A body disarticulating on a lake, a taxi ride that ends in abandonment, the choked skyline of Downtown Los Angeles and its bleak streets. These are the fruits of Krut’s imagination. If they’re dark, he said, it’s because they reflect a world that’s wobbling like a dying top.
“I didn’t think that I was trying to write about the world in general, but it turned out that way,” said Krut, a continuing lecturer in UC Santa Barbara’s Writing Program and an affiliate of the campus’s College of Creative Studies. “The last book (‘This Is the Ocean’) had darkness, but it was more about trying to push back against that and come up for air. And this one just said, ‘All right, we’re deep in the mud. Let’s just explore that.’ ”
That’s not to say the work is depressing. While the themes are often dark, Krut writes with a rhythmic precision that gives the words an effortless flow and pop. Indeed, the poems often read as though they were written to be spoken aloud, something he said was unintentional — although perhaps not surprising.
“When I was writing this,” Krut said, “I was listening to a lot of jazz and a lot of hip hop, as well as revisiting a lot of the first poetry I loved, like the Beats, so all of those rhythms and that wordplay must have worked their way into my system.”

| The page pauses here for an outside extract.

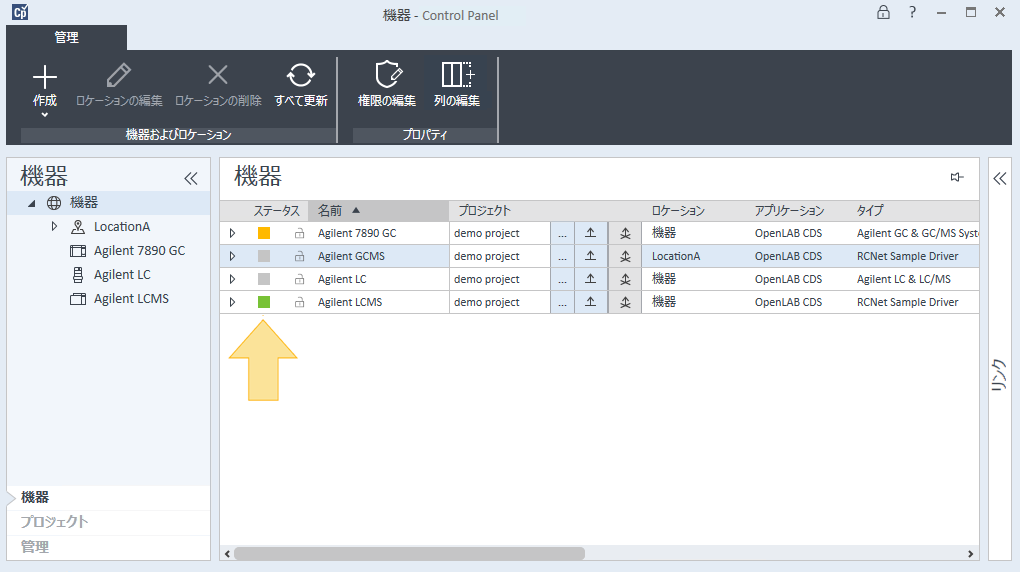Image resolution: width=1020 pixels, height=572 pixels.
Task: Collapse the left instruments navigation pane
Action: click(x=191, y=178)
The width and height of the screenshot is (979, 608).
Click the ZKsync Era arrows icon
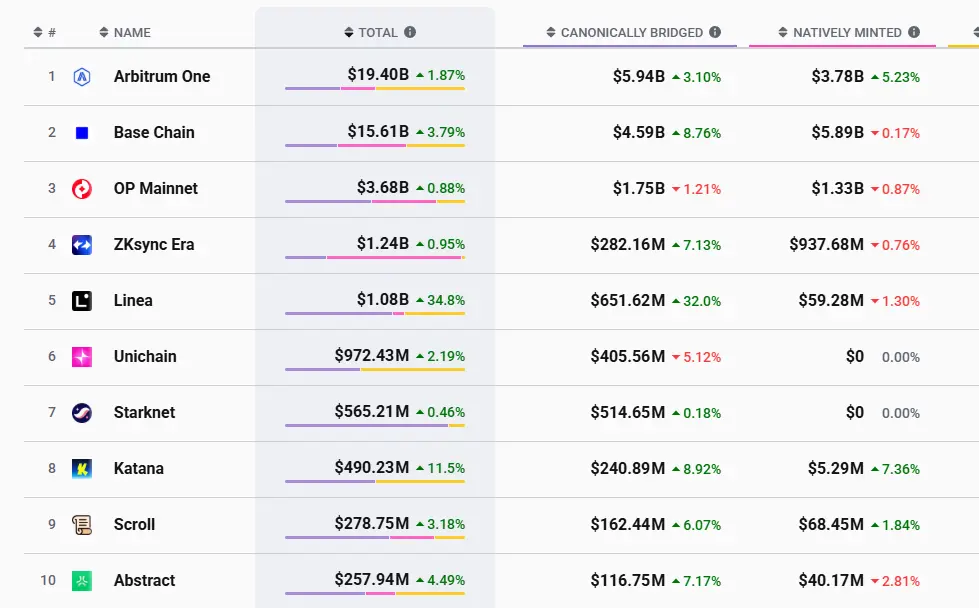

Many of the poems have a strong sense of place: Los Angeles. Krut lives in the L.A. area and visits downtown frequently. The blue-green Eastern Building and Grand Avenue make appearances, and even the nameless alleys will seem familiar to anyone who’s spent time between Figueroa and Alameda streets.
To love L.A. is to embrace its chaos, the cacophony of voices, the grime, the indiscriminate beauty and how time is measured in distance and decay. Krut’s poems capture his love for the city and the innumerable ways we can writhe in a world that may never love us back.
“Half of these poems are dealing with a blown-out wasteland,” he said. “So what am I experiencing? Where’s that coming from? And how do I just explore that completely, without it becoming self-indulgent or boring?”
One way, perhaps, is to dapple the darkness. Consider “Magic” —
I snapped my fingers and they caught on fire.
I winked at the sun and cried a diamond.
I touch your back, my hand turns to a bouquet.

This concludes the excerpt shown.